O Tribunal de Contas do DF vai analisar dados da auditoria feita nos custos da  construção do Estádio Mané Garrincha, alvo de muitas suspeitas de superfaturamento e corrupção, que envolve políticos e grandes empreiteiras. A arena foi construída para a Copa do Mundo de 2014.

Serão analisadas irregularidades no período de julho de 2010 a junho de 2011. Entre os responsáveis pelo prejuízo  de R$ 67,7 milhões apontados pela equipe de auditores estão ex-presidentes das empresas Novacap, Terracap, executores do contrato, fiscais e responsáveis pela e diretores das empresas Andrade Gutierrez e Via Engenharia.

A auditoria detectou muitos pontos que caracterizam um supefaturamento gigante.

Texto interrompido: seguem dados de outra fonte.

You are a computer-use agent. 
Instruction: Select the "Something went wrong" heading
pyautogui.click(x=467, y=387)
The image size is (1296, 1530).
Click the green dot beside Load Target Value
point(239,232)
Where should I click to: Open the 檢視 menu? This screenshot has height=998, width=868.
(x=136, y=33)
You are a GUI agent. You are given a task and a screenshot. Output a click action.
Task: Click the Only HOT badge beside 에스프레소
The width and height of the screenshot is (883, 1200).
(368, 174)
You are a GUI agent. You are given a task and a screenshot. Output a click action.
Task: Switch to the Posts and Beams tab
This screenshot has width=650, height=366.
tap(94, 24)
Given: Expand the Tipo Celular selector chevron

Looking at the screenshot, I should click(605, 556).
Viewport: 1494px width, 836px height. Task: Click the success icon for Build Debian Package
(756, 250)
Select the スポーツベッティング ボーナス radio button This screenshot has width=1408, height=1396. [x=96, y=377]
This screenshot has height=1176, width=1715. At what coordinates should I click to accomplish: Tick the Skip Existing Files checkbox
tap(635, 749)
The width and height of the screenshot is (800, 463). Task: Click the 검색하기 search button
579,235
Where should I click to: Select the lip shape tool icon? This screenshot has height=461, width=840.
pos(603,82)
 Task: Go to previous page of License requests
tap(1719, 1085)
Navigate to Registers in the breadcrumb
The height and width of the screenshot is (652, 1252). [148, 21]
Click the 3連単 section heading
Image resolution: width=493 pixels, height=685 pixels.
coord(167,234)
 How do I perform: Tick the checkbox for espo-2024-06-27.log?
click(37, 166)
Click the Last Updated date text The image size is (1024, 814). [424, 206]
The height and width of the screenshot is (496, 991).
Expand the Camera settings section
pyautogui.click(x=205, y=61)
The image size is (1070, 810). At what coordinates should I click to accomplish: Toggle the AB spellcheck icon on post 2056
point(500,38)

A Novacap, por exemplo, atestou que uma grua de 90 toneladas com insumos para a obra pesava 96 mil toneladas, um erro multiplicado por mil. Só neste item, o sobrepreço foi de R$ 1,37 milhão.

Outro ponto que chama a atenção na auditoria do Mané Garrincha é que custo médio do aluguel de um caminhão munck foi de R$ 15.245,53, quando deveria ter sido de R$ 75,00. O cálculo deve levar em conta a distância percorrida até a obra. Pelo valor pago, o caminhão deveria ter rodado 10 mil km até chegar ao estádio. Mas os veículos eram do Distrito Federal.

Previsto para começar na última terça-feira, o julgamento da auditoria foi suspenso a pedido da defesa do consórcio e deve ser retomado em 27 de junho.